• WHAT NEEDS TO BE DONE: Throughout the listing that follows, find each line with the word "target" and copy it.

• INPUT RECORDS:
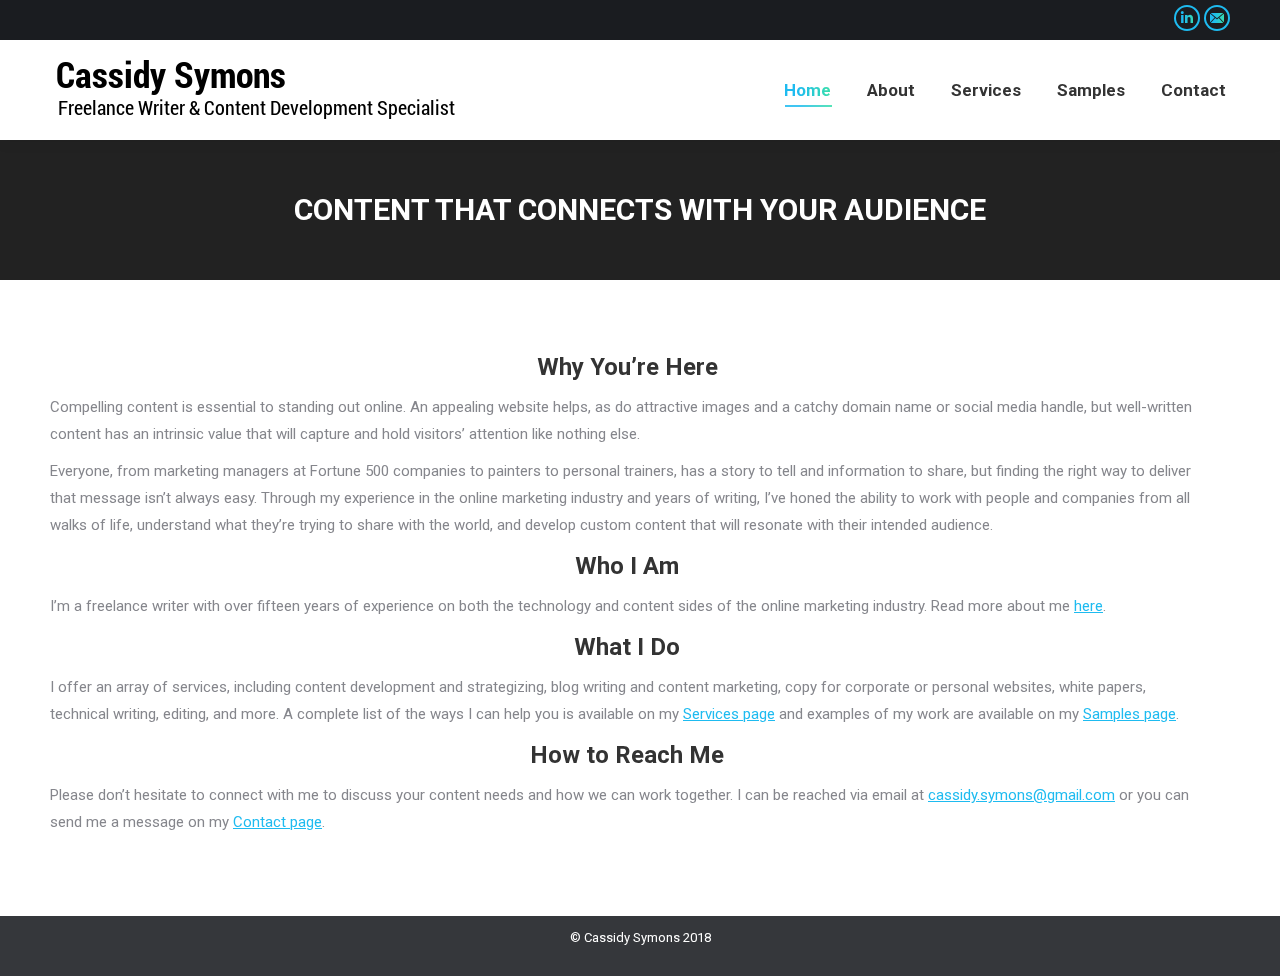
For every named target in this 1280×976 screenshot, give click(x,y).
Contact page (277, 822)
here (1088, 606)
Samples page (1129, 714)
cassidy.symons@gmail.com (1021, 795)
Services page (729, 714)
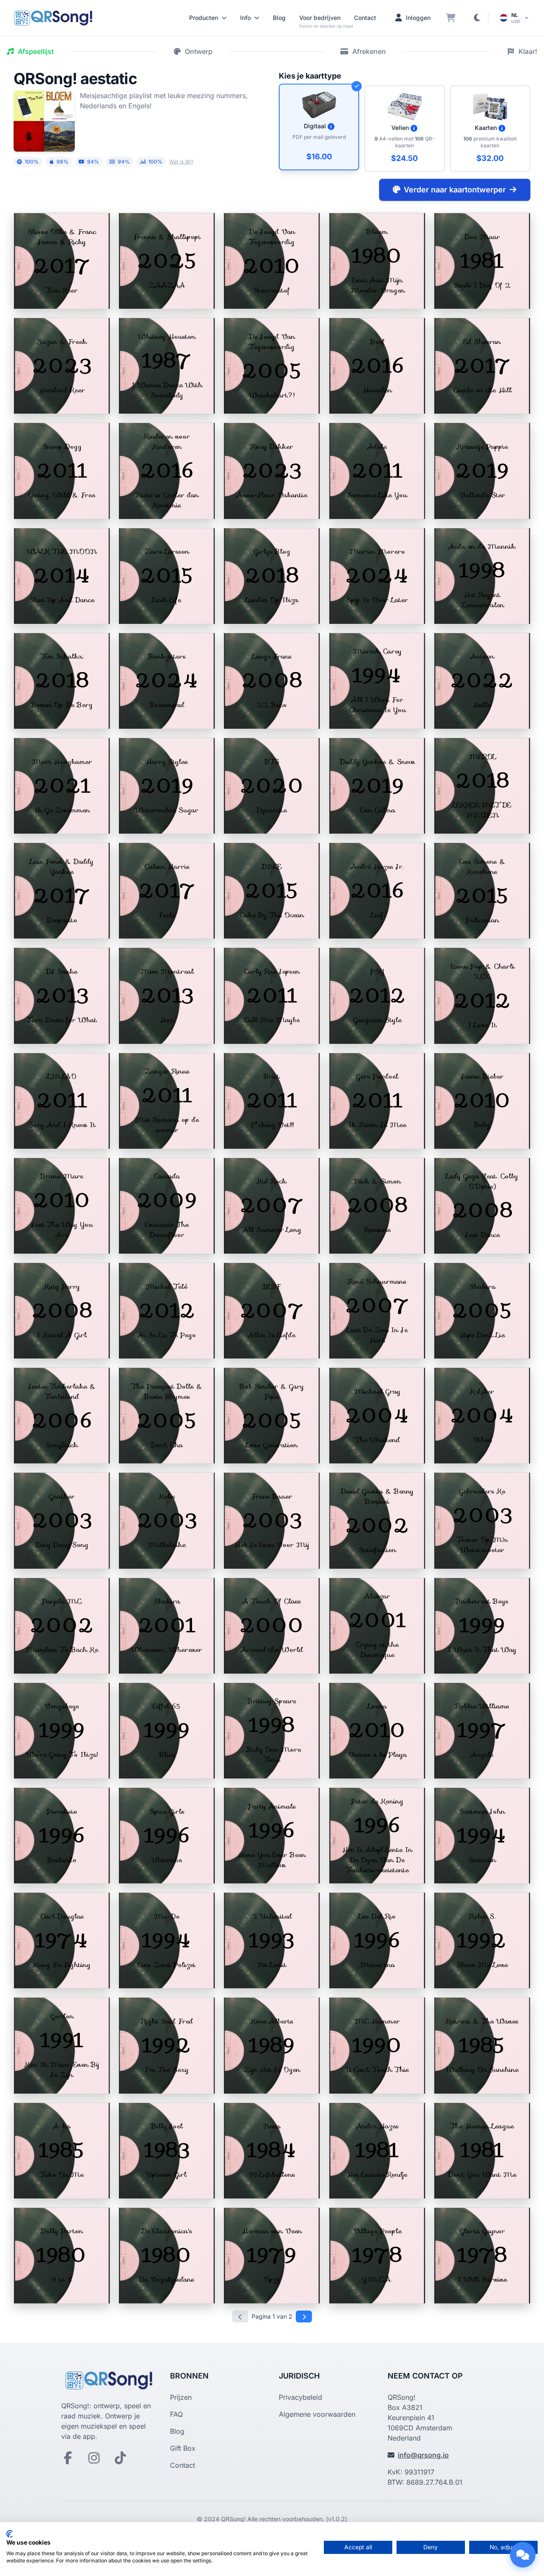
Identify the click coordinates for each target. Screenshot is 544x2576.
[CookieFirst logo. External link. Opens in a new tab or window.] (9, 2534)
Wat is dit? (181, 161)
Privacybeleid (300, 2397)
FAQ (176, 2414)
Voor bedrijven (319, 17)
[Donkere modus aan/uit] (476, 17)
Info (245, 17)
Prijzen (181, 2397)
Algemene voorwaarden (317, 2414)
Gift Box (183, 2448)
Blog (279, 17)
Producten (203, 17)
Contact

• RESULT FOR THIS EXERCISE:
For every named target in this 1280×976 screenshot, give click(x,y).
Identify the click coordinates for each target. Screenshot is 544x2576.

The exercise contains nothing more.